Is it documentation bug? Or 1.3 really has PIT feature.

Configuration:

Relevant Logs or Screenshots:

It’s a documentation bug, PIT is not available in 1.3.

hello gaobinlong,from the elasticsearch 7.10.x documentation, we see that pit and search after are used together.

You can see the use of search after in the opensearch 1.3 document. The pit function was released in 2.4. Is it possible to use the search after function normally in opensearch 1.3 according to the document?Or is this also a documentation bug?

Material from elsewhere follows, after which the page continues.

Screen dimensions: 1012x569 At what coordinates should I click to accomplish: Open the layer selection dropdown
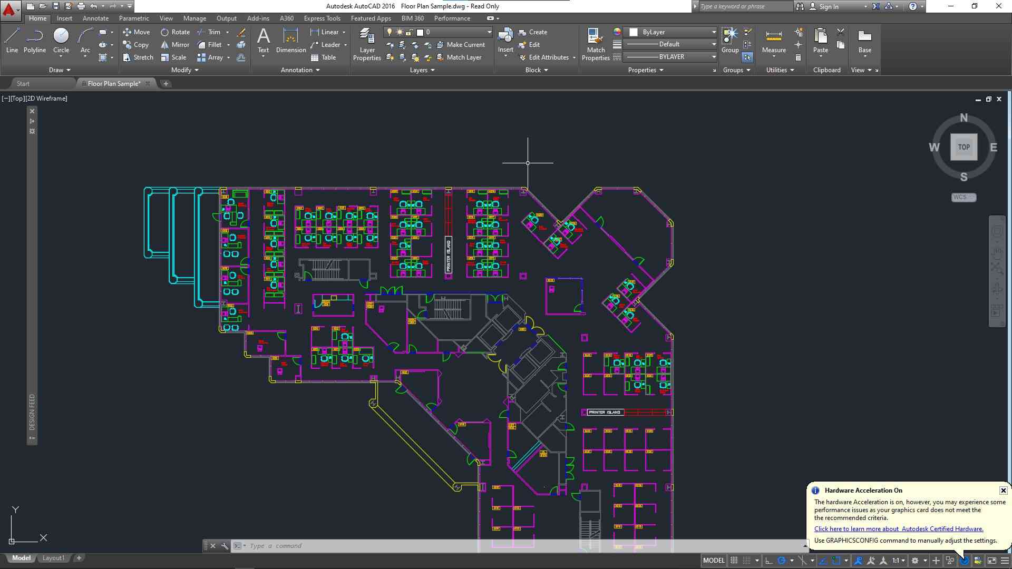(x=489, y=32)
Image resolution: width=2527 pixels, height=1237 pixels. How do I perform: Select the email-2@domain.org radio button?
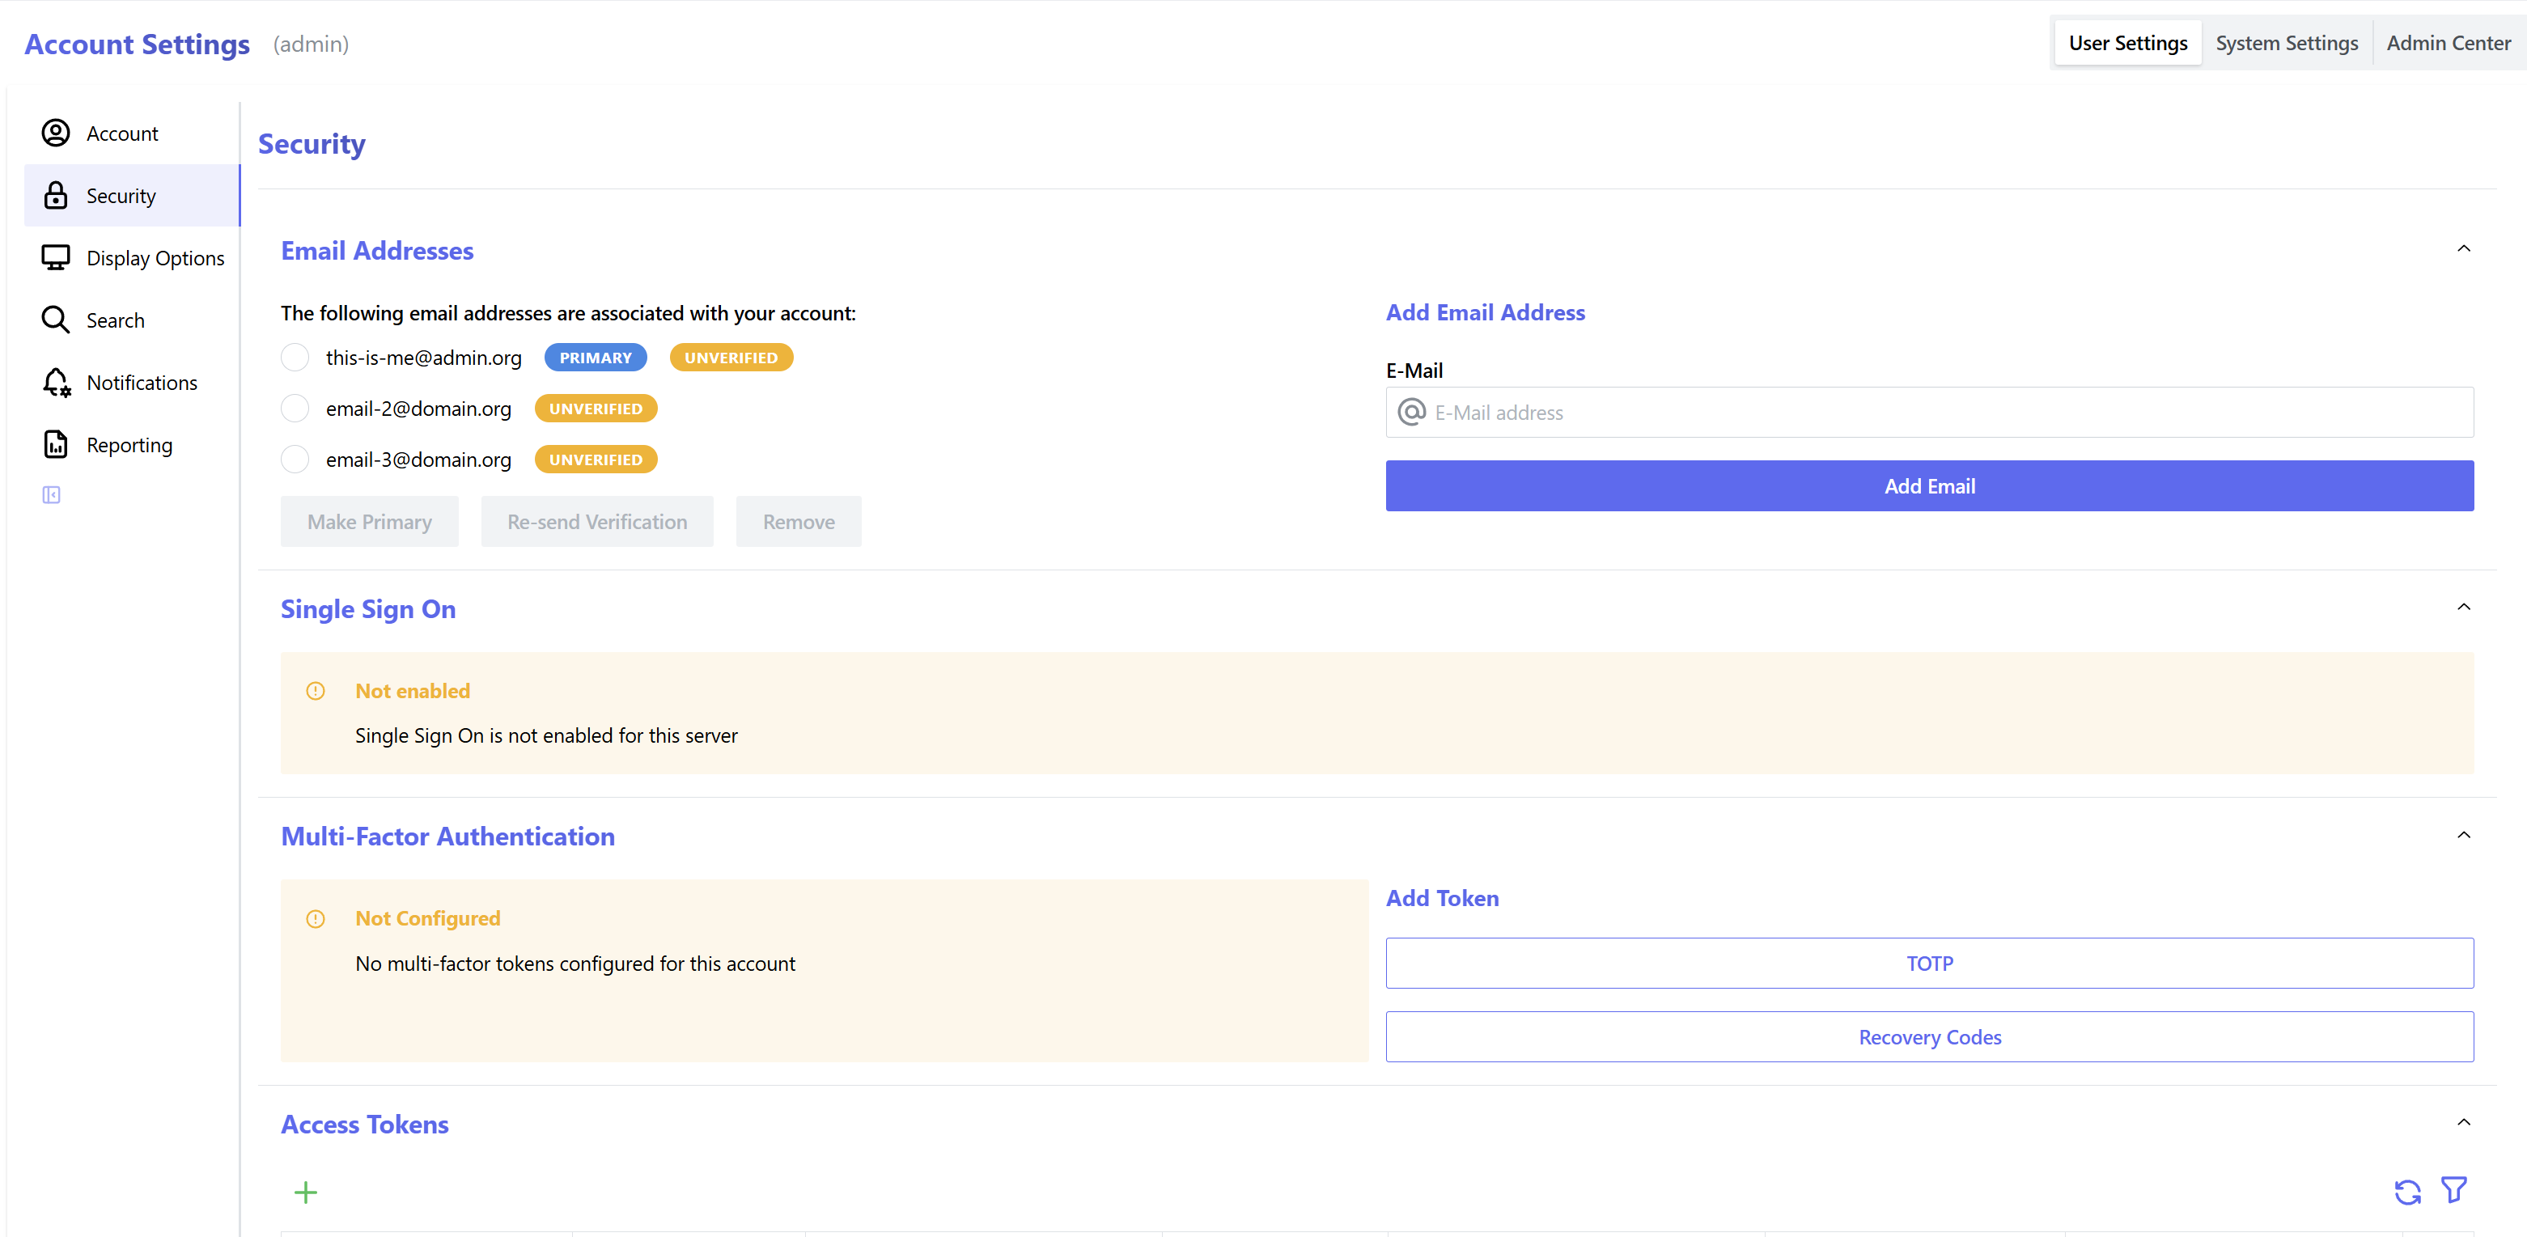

Search after can be used in all versions of OpenSearch because it was inherited from es 7.10, you see es’s 7.10 documentation contains PIT, that’s because PIT was a x-pack feature in es so OpenSearch didn’t have it in 1.x and re-implemented and released the feature in 2.4.

Thank you for your reply. I would like to ask another question. I saw in the documentation of es 7.10.x about the role of pit.

“If a refresh occurs between these requests, the order of your results may change, causing inconsistent results across pages. To prevent this, you can create a point in time (PIT) to preserve the current index state over your searches.”

If I use search after in an opensearch 1.3 production environment, but without the pit function, will there be the above problem, or can I use search after in production?

Yeah, using search after without pit will have that problem, but if the unstable search results are acceptable or you are sure that there will be no change in the index(no index and update operation), you can use search after in production, the performance is better than scroll and resource consumption is lower than scroll.

There is another question, I plan to use opensearch 1.3 search_after in the production environment, the dsl statement is as follows, @timestamp is the data time, _id is the index unique identifier.

GET my-test/_search
{
   "size": 3,
   "query": {
     "match_all": {}
   },
   "sort": [
     {
       "@timestamp": "desc"
     },
     {
       "_id": "desc"
     }
   ],
   "search_after": [
     1712020085226,
     "my_test_raw+0+123126514"
   ]
}

I’m a little confused now about this usage:

  1. Is it possible not to use tie_breaker_id
  2. Whether _id can be used as tie_breaker_id?Because I saw in the documentation that it is not recommended to use _id as tiebreak in versions before es 7.10.x. I didn’t see it in es 7.10.x. Is it possible to use _id as tiebreak?
  1. If you are sure that the field @timestamp in different documents are also different, then a tiebreaker field is not required, if not, it’s better to include a tiebreaker field in the sort to avoid unexpected results.
  2. _id is still not recommended to be used for sorting because of too much memory consumption, you can choose another field which contain a unique value for each document to be a tiebreaker field.
1 Like

Thank you very much for your patient reply.